→ **The task**:
Only the stretch of the listing below that runs from the line with "Go to About Dynamite Sites page" through the line with "Click the bell" is to be printed, exactly and with both ends.

→ **Dataset excerpts**:
BEGIN

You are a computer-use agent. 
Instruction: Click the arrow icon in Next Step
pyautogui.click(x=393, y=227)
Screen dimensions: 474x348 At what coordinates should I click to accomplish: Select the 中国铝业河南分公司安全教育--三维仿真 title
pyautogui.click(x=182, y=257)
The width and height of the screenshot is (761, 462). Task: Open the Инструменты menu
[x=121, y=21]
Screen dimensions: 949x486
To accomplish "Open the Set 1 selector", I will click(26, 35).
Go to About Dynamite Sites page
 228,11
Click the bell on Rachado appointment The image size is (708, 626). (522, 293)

END
BEGIN

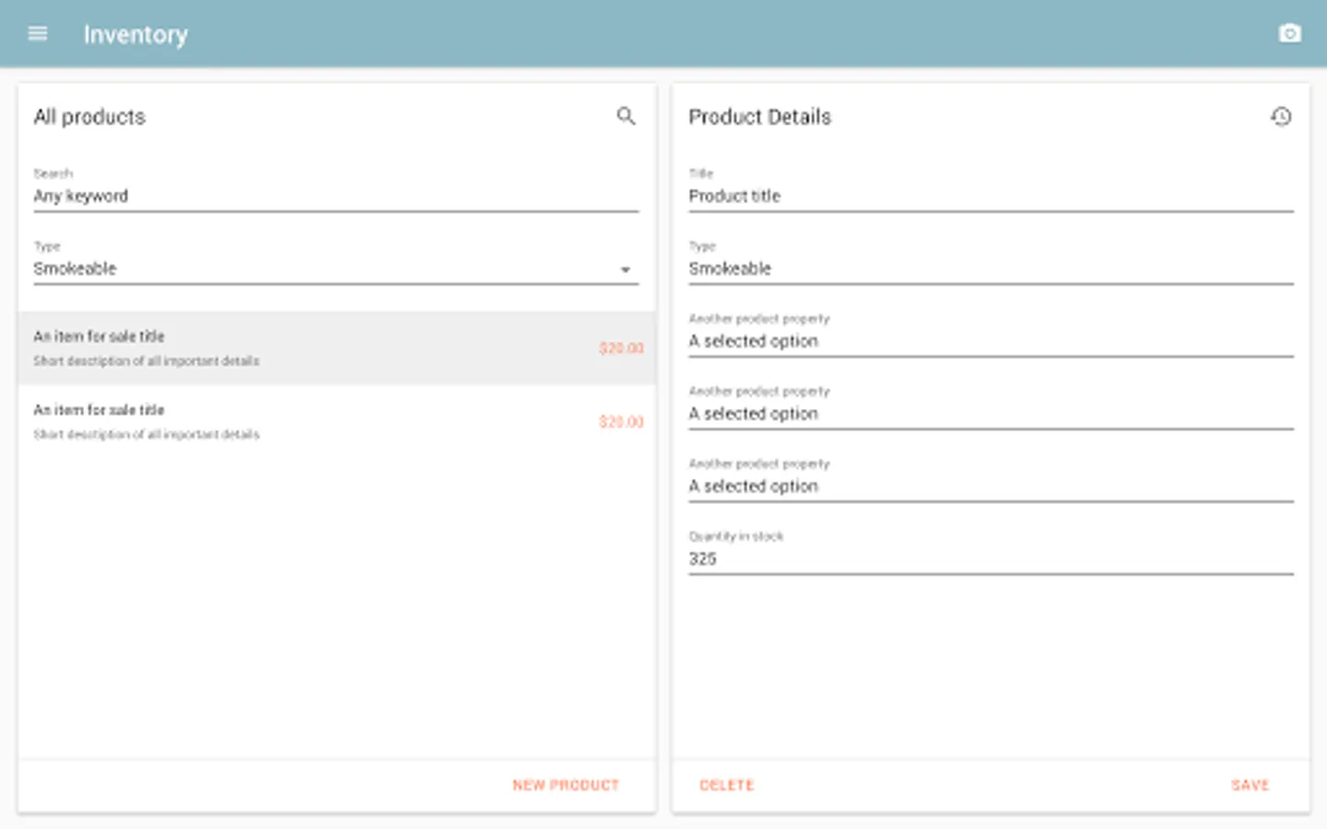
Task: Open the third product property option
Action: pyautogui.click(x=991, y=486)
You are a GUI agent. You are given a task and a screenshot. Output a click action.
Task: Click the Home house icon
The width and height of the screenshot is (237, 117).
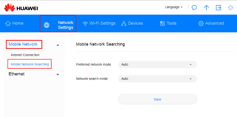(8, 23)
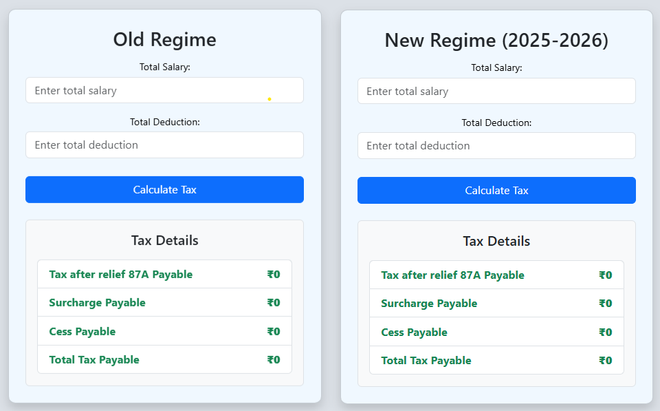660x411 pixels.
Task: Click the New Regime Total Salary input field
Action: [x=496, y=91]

END

→ **Expected answer**:
Go to About Dynamite Sites page
 228,11
Click the bell on Rachado appointment The image size is (708, 626). (522, 293)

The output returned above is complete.